On December 14th, l931 the EMI sound engineer, Alan Dower
Blumlein, filed a British Patent Specification 394325 entitled
"Improvements in and relating to Sound-transmission, Sound-recording and
Sound-reproducing systems." In the usually arcane language common to most
patent applications, Blumlein's invention "consists in a system of sound
transmission wherein the sound is picked up by a plurality of microphone
elements and reproduced by a plurality of loud speakers, comprising two or more
directionally sensitive microphones and/or an arrangement of elements in the
transmission circuit or circuits whereby the relative loudness of the loud
speakers is made dependent upon the direction from which the sounds arrive at
the microphones."
Blumlein did not use the word "stereophonic" anywhere
in his patent, but he did use the word "binaural." It was well known
during the fifty years before Blumlein, that two microphones, spaced the width
of the human head, feeding a remote pair of headphones, produced very realistic
sound images with solid, stable, directional attributes. The problem was that
the sound sources all seemed to lie within ones head or in psychoacoustic
parlance, be internalized. What Blumlein sought to do was to externalize this
binaural effect using loudspeakers. Externalizing the binaural effect over a
full 360-degree sphere is still the Holy Grail of acoustics, particularly among
those designing virtual reality video systems that also require an audio
counterpart. The latest IMAX large screen 3d movie system uses earphones placed
about an inch out from in front of the ears as well as speakers behind the
screen, behind the audience, and above and below the screen to produce a full (periphonic)

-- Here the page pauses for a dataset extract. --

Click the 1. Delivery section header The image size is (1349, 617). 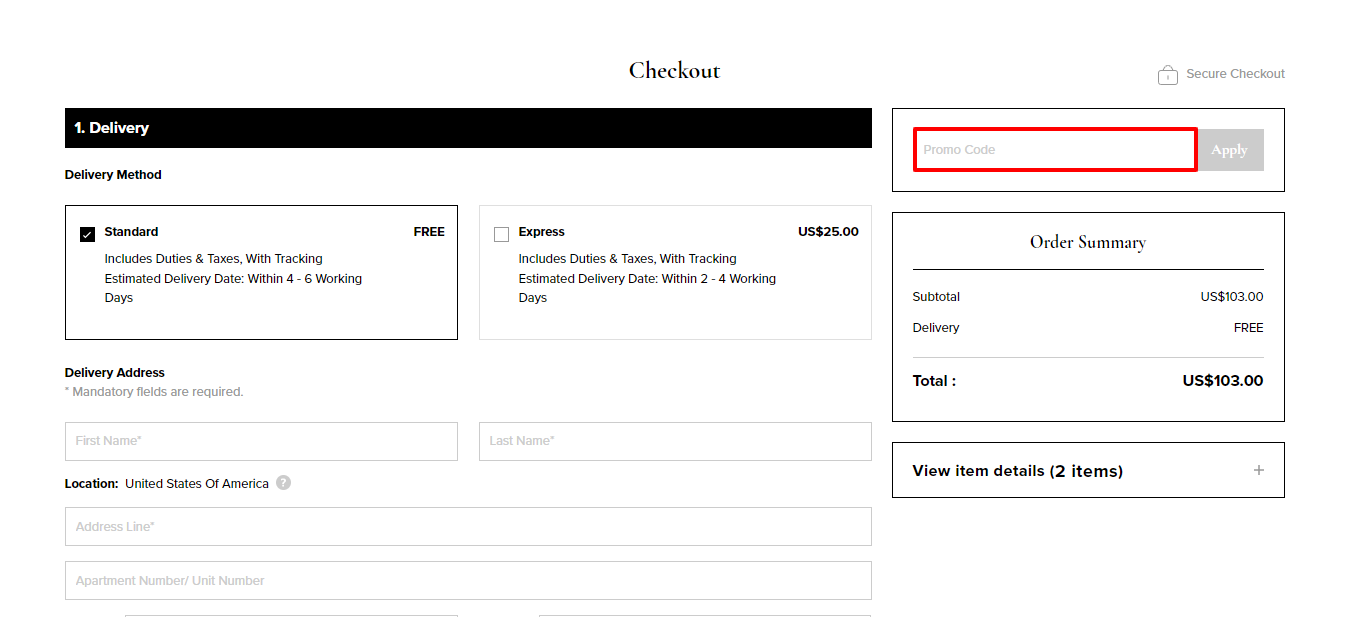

acoustic sphere. If home video watchers are prepared to wear earphones as well
as have loudspeakers in their home movie theaters this is a very effective
technology, but one that is not necessary to realistically reproduce staged
musical events as opposed to movies.
Other attempts to externalize the binaural effect over a full
sphere or just a circle, include, Ambisonics, surround sound and the plethora of
computer companies at work generating the virtual reality sound fields for the
multimedia applications referred to above. Fortunately, our problem is, and
Blumlein's was, less complex since we need only consider a relatively small part
of this sphere and we can assume that all direct sound sources originate on a
single flat stage in front of us. In fact, Blumlein's first priority was to
provide a better front stage sound for movies shown in theaters.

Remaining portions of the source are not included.